→ WHAT IS REQUIRED
Copy the records below word for word, leaving out nothing.

→ PROVIDED INFORMATION
++++++++

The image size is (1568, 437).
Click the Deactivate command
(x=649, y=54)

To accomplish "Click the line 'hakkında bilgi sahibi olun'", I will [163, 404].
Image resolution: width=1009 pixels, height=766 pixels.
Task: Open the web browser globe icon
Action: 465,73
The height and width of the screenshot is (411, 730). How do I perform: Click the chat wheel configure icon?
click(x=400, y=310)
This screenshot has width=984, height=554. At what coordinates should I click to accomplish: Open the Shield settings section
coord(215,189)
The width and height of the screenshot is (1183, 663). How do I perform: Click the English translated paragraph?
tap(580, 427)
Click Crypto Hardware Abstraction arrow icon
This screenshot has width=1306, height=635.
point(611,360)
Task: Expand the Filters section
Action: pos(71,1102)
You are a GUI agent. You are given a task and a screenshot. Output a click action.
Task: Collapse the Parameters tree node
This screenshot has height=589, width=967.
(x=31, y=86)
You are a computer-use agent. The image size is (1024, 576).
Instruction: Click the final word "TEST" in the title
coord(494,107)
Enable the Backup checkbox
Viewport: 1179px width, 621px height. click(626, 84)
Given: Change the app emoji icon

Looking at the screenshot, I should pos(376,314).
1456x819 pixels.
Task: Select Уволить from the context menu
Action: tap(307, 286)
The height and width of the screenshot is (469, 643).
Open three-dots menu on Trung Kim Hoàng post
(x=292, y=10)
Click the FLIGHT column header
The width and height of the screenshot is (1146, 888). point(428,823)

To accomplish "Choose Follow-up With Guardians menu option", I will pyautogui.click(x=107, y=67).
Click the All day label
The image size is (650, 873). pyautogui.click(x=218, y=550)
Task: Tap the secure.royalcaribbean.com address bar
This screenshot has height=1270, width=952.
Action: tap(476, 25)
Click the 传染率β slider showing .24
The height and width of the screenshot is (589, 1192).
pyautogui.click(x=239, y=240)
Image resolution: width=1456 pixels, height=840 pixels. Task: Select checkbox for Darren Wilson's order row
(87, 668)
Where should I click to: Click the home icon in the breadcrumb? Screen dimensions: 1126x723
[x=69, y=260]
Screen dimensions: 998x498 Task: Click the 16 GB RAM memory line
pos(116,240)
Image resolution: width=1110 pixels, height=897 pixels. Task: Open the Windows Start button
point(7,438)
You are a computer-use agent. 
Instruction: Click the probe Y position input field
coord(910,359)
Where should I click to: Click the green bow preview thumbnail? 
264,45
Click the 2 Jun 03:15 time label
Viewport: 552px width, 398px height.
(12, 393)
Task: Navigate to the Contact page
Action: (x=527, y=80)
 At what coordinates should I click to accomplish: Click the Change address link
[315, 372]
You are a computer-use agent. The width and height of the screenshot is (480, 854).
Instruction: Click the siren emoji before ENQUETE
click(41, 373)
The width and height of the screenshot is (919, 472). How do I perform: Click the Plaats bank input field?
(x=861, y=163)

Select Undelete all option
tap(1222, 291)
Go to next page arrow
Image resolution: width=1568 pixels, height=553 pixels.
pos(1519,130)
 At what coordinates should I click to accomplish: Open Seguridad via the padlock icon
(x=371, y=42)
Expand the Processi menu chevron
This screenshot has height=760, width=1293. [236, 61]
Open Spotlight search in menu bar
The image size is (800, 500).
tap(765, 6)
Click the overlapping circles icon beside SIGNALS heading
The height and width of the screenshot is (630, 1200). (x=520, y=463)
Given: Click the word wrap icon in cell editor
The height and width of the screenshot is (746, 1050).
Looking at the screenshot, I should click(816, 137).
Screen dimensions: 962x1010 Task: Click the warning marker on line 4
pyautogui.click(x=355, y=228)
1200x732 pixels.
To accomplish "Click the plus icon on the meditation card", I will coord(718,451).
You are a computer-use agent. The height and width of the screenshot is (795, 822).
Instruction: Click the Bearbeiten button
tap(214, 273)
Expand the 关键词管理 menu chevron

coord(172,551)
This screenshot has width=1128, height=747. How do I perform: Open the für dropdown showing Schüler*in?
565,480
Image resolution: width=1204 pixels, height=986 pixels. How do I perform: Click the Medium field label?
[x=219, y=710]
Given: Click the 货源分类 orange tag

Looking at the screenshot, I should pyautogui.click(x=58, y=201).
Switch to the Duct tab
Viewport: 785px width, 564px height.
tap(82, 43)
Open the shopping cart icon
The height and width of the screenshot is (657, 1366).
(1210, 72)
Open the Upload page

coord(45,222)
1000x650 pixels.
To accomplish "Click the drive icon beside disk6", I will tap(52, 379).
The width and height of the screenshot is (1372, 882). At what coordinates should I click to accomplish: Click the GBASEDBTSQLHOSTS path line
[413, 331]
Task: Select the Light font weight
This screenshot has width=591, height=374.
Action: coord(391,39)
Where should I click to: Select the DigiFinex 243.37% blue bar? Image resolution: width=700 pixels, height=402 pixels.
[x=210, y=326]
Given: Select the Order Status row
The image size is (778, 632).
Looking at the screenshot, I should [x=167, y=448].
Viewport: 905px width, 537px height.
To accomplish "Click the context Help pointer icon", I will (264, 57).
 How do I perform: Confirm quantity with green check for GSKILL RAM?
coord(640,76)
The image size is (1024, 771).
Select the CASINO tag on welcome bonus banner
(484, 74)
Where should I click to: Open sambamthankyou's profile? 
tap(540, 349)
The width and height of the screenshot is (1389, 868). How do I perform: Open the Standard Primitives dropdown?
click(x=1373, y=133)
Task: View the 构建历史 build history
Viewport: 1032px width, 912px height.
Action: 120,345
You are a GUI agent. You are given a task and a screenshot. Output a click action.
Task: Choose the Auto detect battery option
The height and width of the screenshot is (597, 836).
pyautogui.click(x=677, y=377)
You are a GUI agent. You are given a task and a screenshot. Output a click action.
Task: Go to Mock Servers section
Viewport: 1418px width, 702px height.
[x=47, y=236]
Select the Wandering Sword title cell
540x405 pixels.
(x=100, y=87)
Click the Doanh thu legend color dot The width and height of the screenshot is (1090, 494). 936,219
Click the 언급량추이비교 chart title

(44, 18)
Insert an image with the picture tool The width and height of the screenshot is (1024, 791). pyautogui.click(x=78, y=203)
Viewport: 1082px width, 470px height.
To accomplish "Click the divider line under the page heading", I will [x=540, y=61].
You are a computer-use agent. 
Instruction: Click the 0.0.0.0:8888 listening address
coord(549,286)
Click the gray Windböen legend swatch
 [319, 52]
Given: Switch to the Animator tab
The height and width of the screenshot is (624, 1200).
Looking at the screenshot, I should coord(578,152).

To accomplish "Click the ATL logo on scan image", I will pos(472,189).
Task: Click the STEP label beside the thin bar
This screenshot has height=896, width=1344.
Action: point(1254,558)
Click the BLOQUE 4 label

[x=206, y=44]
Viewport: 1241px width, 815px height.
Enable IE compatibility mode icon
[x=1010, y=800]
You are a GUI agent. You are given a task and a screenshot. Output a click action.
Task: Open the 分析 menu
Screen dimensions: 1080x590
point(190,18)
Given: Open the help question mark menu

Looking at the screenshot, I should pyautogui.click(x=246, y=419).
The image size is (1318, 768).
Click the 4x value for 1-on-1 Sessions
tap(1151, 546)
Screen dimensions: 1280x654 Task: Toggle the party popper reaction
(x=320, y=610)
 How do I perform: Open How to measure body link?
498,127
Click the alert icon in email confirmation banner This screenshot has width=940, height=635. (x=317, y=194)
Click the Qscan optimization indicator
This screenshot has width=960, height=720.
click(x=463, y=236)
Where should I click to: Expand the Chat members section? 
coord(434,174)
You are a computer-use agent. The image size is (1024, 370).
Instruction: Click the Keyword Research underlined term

++++++++

→ SOLUTION BELOW
The image size is (1568, 437).
Click the Deactivate command
(x=649, y=54)

To accomplish "Click the line 'hakkında bilgi sahibi olun'", I will [163, 404].
Image resolution: width=1009 pixels, height=766 pixels.
Task: Open the web browser globe icon
Action: 465,73
The height and width of the screenshot is (411, 730). How do I perform: Click the chat wheel configure icon?
click(x=400, y=310)
This screenshot has width=984, height=554. At what coordinates should I click to accomplish: Open the Shield settings section
coord(215,189)
The width and height of the screenshot is (1183, 663). How do I perform: Click the English translated paragraph?
tap(580, 427)
Click Crypto Hardware Abstraction arrow icon
This screenshot has width=1306, height=635.
point(611,360)
Task: Expand the Filters section
Action: pos(71,1102)
You are a GUI agent. You are given a task and a screenshot. Output a click action.
Task: Collapse the Parameters tree node
This screenshot has height=589, width=967.
(x=31, y=86)
You are a computer-use agent. The image size is (1024, 576).
Instruction: Click the final word "TEST" in the title
coord(494,107)
Enable the Backup checkbox
Viewport: 1179px width, 621px height. click(626, 84)
Given: Change the app emoji icon

Looking at the screenshot, I should pos(376,314).
1456x819 pixels.
Task: Select Уволить from the context menu
Action: tap(307, 286)
The height and width of the screenshot is (469, 643).
Open three-dots menu on Trung Kim Hoàng post
(x=292, y=10)
Click the FLIGHT column header
The width and height of the screenshot is (1146, 888). point(428,823)

To accomplish "Choose Follow-up With Guardians menu option", I will pyautogui.click(x=107, y=67).
Click the All day label
The image size is (650, 873). pyautogui.click(x=218, y=550)
Task: Tap the secure.royalcaribbean.com address bar
This screenshot has height=1270, width=952.
Action: tap(476, 25)
Click the 传染率β slider showing .24
The height and width of the screenshot is (589, 1192).
pyautogui.click(x=239, y=240)
Image resolution: width=1456 pixels, height=840 pixels. Task: Select checkbox for Darren Wilson's order row
(87, 668)
Where should I click to: Click the home icon in the breadcrumb? Screen dimensions: 1126x723
[x=69, y=260]
Screen dimensions: 998x498 Task: Click the 16 GB RAM memory line
pos(116,240)
Image resolution: width=1110 pixels, height=897 pixels. Task: Open the Windows Start button
point(7,438)
You are a computer-use agent. 
Instruction: Click the probe Y position input field
coord(910,359)
Where should I click to: Click the green bow preview thumbnail? 
264,45
Click the 2 Jun 03:15 time label
Viewport: 552px width, 398px height.
(12, 393)
Task: Navigate to the Contact page
Action: (x=527, y=80)
 At what coordinates should I click to accomplish: Click the Change address link
[315, 372]
You are a computer-use agent. The width and height of the screenshot is (480, 854).
Instruction: Click the siren emoji before ENQUETE
click(41, 373)
The width and height of the screenshot is (919, 472). How do I perform: Click the Plaats bank input field?
(x=861, y=163)

Select Undelete all option
tap(1222, 291)
Go to next page arrow
Image resolution: width=1568 pixels, height=553 pixels.
pos(1519,130)
 At what coordinates should I click to accomplish: Open Seguridad via the padlock icon
(x=371, y=42)
Expand the Processi menu chevron
This screenshot has height=760, width=1293. [236, 61]
Open Spotlight search in menu bar
The image size is (800, 500).
tap(765, 6)
Click the overlapping circles icon beside SIGNALS heading
The height and width of the screenshot is (630, 1200). (x=520, y=463)
Given: Click the word wrap icon in cell editor
The height and width of the screenshot is (746, 1050).
Looking at the screenshot, I should click(816, 137).
Screen dimensions: 962x1010 Task: Click the warning marker on line 4
pyautogui.click(x=355, y=228)
1200x732 pixels.
To accomplish "Click the plus icon on the meditation card", I will coord(718,451).
You are a computer-use agent. The height and width of the screenshot is (795, 822).
Instruction: Click the Bearbeiten button
tap(214, 273)
Expand the 关键词管理 menu chevron

coord(172,551)
This screenshot has width=1128, height=747. How do I perform: Open the für dropdown showing Schüler*in?
565,480
Image resolution: width=1204 pixels, height=986 pixels. How do I perform: Click the Medium field label?
[x=219, y=710]
Given: Click the 货源分类 orange tag

Looking at the screenshot, I should pyautogui.click(x=58, y=201).
Switch to the Duct tab
Viewport: 785px width, 564px height.
tap(82, 43)
Open the shopping cart icon
The height and width of the screenshot is (657, 1366).
(1210, 72)
Open the Upload page

coord(45,222)
1000x650 pixels.
To accomplish "Click the drive icon beside disk6", I will tap(52, 379).
The width and height of the screenshot is (1372, 882). At what coordinates should I click to accomplish: Click the GBASEDBTSQLHOSTS path line
[413, 331]
Task: Select the Light font weight
This screenshot has width=591, height=374.
Action: coord(391,39)
Where should I click to: Select the DigiFinex 243.37% blue bar? Image resolution: width=700 pixels, height=402 pixels.
[x=210, y=326]
Given: Select the Order Status row
The image size is (778, 632).
Looking at the screenshot, I should [x=167, y=448].
Viewport: 905px width, 537px height.
To accomplish "Click the context Help pointer icon", I will (264, 57).
 How do I perform: Confirm quantity with green check for GSKILL RAM?
coord(640,76)
The image size is (1024, 771).
Select the CASINO tag on welcome bonus banner
(484, 74)
Where should I click to: Open sambamthankyou's profile? 
tap(540, 349)
The width and height of the screenshot is (1389, 868). How do I perform: Open the Standard Primitives dropdown?
click(x=1373, y=133)
Task: View the 构建历史 build history
Viewport: 1032px width, 912px height.
Action: 120,345
You are a GUI agent. You are given a task and a screenshot. Output a click action.
Task: Choose the Auto detect battery option
The height and width of the screenshot is (597, 836).
pyautogui.click(x=677, y=377)
You are a GUI agent. You are given a task and a screenshot. Output a click action.
Task: Go to Mock Servers section
Viewport: 1418px width, 702px height.
[x=47, y=236]
Select the Wandering Sword title cell
540x405 pixels.
(x=100, y=87)
Click the Doanh thu legend color dot The width and height of the screenshot is (1090, 494). 936,219
Click the 언급량추이비교 chart title

(44, 18)
Insert an image with the picture tool The width and height of the screenshot is (1024, 791). pyautogui.click(x=78, y=203)
Viewport: 1082px width, 470px height.
To accomplish "Click the divider line under the page heading", I will [x=540, y=61].
You are a computer-use agent. 
Instruction: Click the 0.0.0.0:8888 listening address
coord(549,286)
Click the gray Windböen legend swatch
 [319, 52]
Given: Switch to the Animator tab
The height and width of the screenshot is (624, 1200).
Looking at the screenshot, I should coord(578,152).

To accomplish "Click the ATL logo on scan image", I will pos(472,189).
Task: Click the STEP label beside the thin bar
This screenshot has height=896, width=1344.
Action: point(1254,558)
Click the BLOQUE 4 label

[x=206, y=44]
Viewport: 1241px width, 815px height.
Enable IE compatibility mode icon
[x=1010, y=800]
You are a GUI agent. You are given a task and a screenshot. Output a click action.
Task: Open the 分析 menu
Screen dimensions: 1080x590
point(190,18)
Given: Open the help question mark menu

Looking at the screenshot, I should pyautogui.click(x=246, y=419).
The image size is (1318, 768).
Click the 4x value for 1-on-1 Sessions
tap(1151, 546)
Screen dimensions: 1280x654 Task: Toggle the party popper reaction
(x=320, y=610)
 How do I perform: Open How to measure body link?
498,127
Click the alert icon in email confirmation banner This screenshot has width=940, height=635. (x=317, y=194)
Click the Qscan optimization indicator
This screenshot has width=960, height=720.
click(x=463, y=236)
Where should I click to: Expand the Chat members section? 
coord(434,174)
You are a computer-use agent. The image size is (1024, 370).
Instruction: Click the Keyword Research underlined term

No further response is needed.